CRISPR/Cas gene editing is a relatively new technique which offers high accuracy in gene targeting and better target sequence selection, with less complexity and less off-target toxicity than previous genome editing technologies.
Highly targeted gene editing is promised with Amsbio’s Crispr gRNA lentivector cloning kits
Amsbio provides a standalone premade Cas9 expression lentivirus, and gRNA lentivector cloning kits, from which users can construct desired target gRNA lentivectors, to facilitate Crispr genomic editing.

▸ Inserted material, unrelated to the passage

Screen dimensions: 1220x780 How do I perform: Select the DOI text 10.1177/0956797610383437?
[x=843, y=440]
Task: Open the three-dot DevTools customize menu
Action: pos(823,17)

These are the Amsbio Crispr gRNA lentivector cloning kits.
Application of both Cas9 lentivirus and gRNA lentivirus allows a target knockout or modification (knockin) when a donor DNA is also applied, the company says
These new kits are designed for rapid directional cloning of DNA duplex-encoded gRNA structure at efficiencies of greater than 95%.
The kit should eliminate the tedious preparation of a lentivector backbone, it adds.
The lentivector encodes an antibiotic marker or a dual marker (a fluorescent-antibiotic fusion marker) allowing generation of stable cell lines for long-term gRNA expression.
Two promoters are available – U6, and an inducible H1 promoter.
The lentivectors driven by the inducible H1 promoter can be used for constitutive high expression without the need for induction.
This modified H1 promoter allows the inducible expression of gRNA when the tetracycline repressor protein (TetR) is present in advance and the U6 promoter is the constitutive promoter.